Published 4:13 pm Monday, September 27, 2010

Riverchase Middle School Principal Charles Smith has seen many of the school’s overcrowding issues disappear since Helena Middle School opened in 2008.

Imagine Charles Smith’s surprise when he opened the paper and found a caption identifying Lewis Brooks as principal of Riverchase Middle School. Smith, who served as assistant principal at RMS for seven years before being named RMS principal years ago said, “I laughed and I have had the best time with Lewis about the picture.”

In a recent column about Brooks’ county position as middle school coordinator of instruction, I stated that Brooks left PHS to become a middle school principal. I failed to say that Brooks became Thompson Middle School principal before leaving Shelby County Schools to take a supervisory position with another school system. Brooks returned to Shelby County to take his current position as middle school coordinator of instruction for all Shelby County middle schools.

Learning from that mistaken caption, I am reminded that clarity matters and that not everyone has lived the history of Pelham with me. Because my writing was unclear, the caption was mislabeled. I’ll share this lesson with my students. Nothing drives home a lesson on clarity like revealing their teacher’s lack of clarity.

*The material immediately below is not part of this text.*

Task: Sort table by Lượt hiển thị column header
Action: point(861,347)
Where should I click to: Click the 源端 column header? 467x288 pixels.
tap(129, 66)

Another opportunity resulting from my mistake is that apologizing to Smith gave me the chance to ask him what it’s like to be the principal of a middle school whose student population was cut in half by the opening of Helena Middle School in 2008.

Dropping from more than 1,400 students before the split, RMS now has 693 students. “The stress level has dropped 100 percent,” said Smith. “With all of our portables, we almost had two separate schools on the same campus.”

“Before the split, many of our students had most of their classes in the portables with some only entering the building for lunch and physical education,” Smith said. Riverchase Middle School now operates without a single portable.

“The smaller crowd significantly reduces our hallway noise levels,” sixth-grade teacher Meri Bratton said. Bratton also said that students spend less time in line and more time eating in the cafeteria.

“I didn’t realize the stress of the overcrowding until after the schools split,” Teacher Beth Crawford said, “The major difference for me as an RMS teacher is that now I can breathe, both literally and figuratively.”

Principal Smith, teachers and students agree that the school shares a renewed spirit of community. “RMS is one big team in the game of life,” seventh-grader Logan Burnett said.